A few years ago I discovered that there seems to be more than one COLA. There's one that covers Social Security retirees and apparently one that covers government employees. For example, one year I received a 1.2% increase due to the COLA. While in that same year government employees got a 2.1% increase in their COLA. Yeah, I thought it was a clerical error, too. A transposition. So I wrote my Senators and asked about it. Neither of them could bother to answer me. I called and gave my phone number when the person answering the phone said they'd have to talk to the Senator in one case, and they'd have to look up the answer in the other case. Never did hear from either of them. Well, that's not quite true. I got a form letter thanking me for writing them and informing me that they would get back to me. I'm sure glad I didn't hold my breath waiting.

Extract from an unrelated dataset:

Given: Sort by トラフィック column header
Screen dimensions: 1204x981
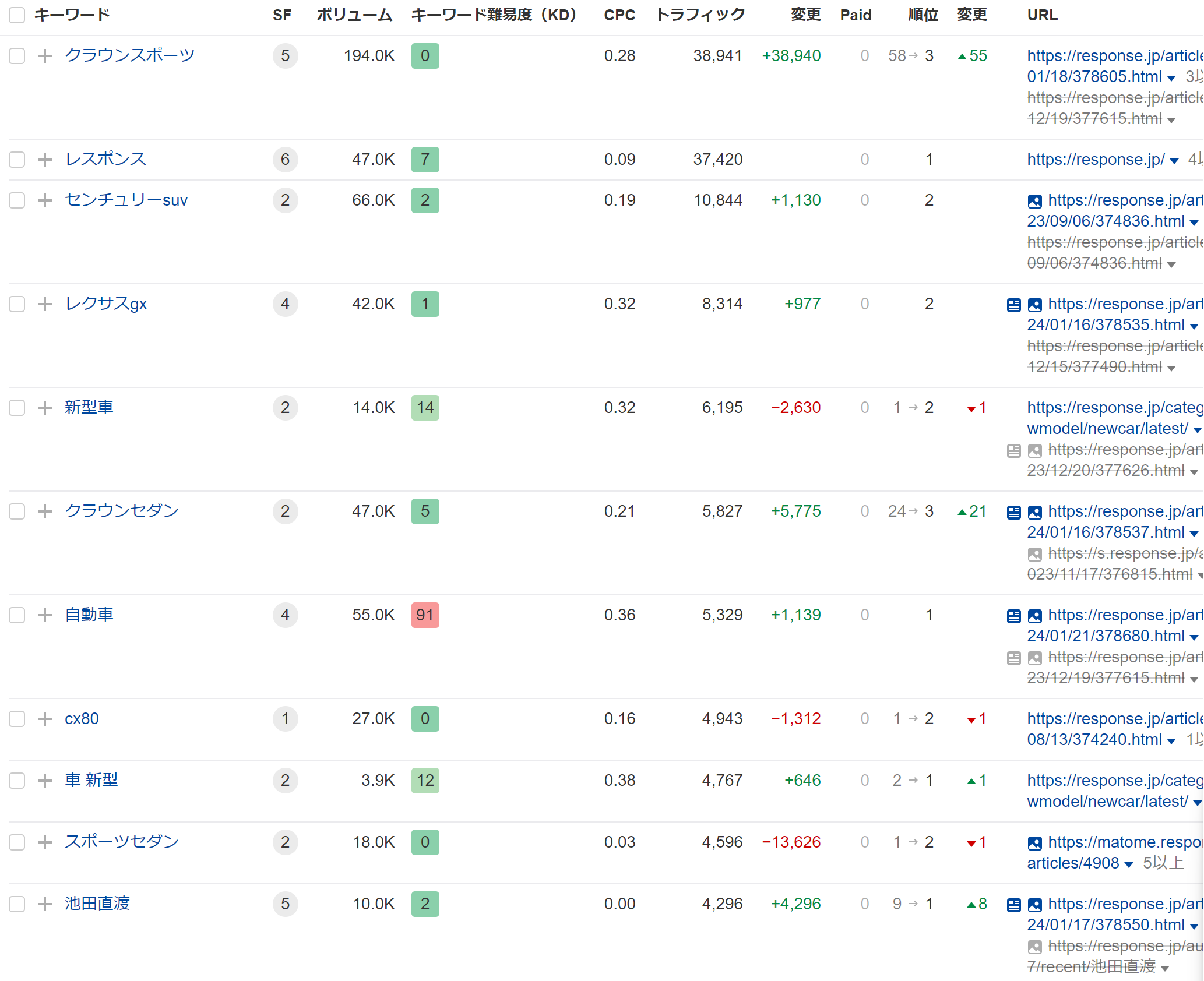Looking at the screenshot, I should pyautogui.click(x=700, y=15).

But this lack of an increase this year, I was informed, was not a clerical error. It was because America did not have an increase in its cost of living in 2009. And it looked as if there wouldn't be an increase in 2010 either. They have some really great computers in the government, I guess. I mean, they seem to be capable of figuring out the future for us.
So I asked the cats to help me calculate my cost of living. You can see what happened. They gave up and decided a snooze was a better use of their time. No answer from them.
But I have figured out why "our" government didn't think there was a rise in the COL. It's simple, you see. First off, we were paying $4 a gallon for gas during part of the year. We're paying less than that now. (Of course, we are paying more than we paid a year ago. But I don't think that counts in the government's view.)
Secondly, haven't you noticed, like most all of us have, that the manufacturers of our foodstuffs have taken to putting less in our packages, cans, cartons or containers that we buy our food in and take home to consume? We sure have in our household. But, for whatever reason, the Administration says that isn't a price increase in the unit price. I'm sure their economists have a new word for it, but I'm gosh darned if I know what they use. I know what a friend of mine uses, though: "It's a screwing," he remarked the other day. He also told me that the government employees at the VA hospital here have gotten a raise. He wondered if it was a general sort of raise for good work, or if it was a government COLA raise. My cats slept through that question, too. Wish I could sleep like they do.
But if any of you can explain this to me, I will be sure to pass it on to everyone I know.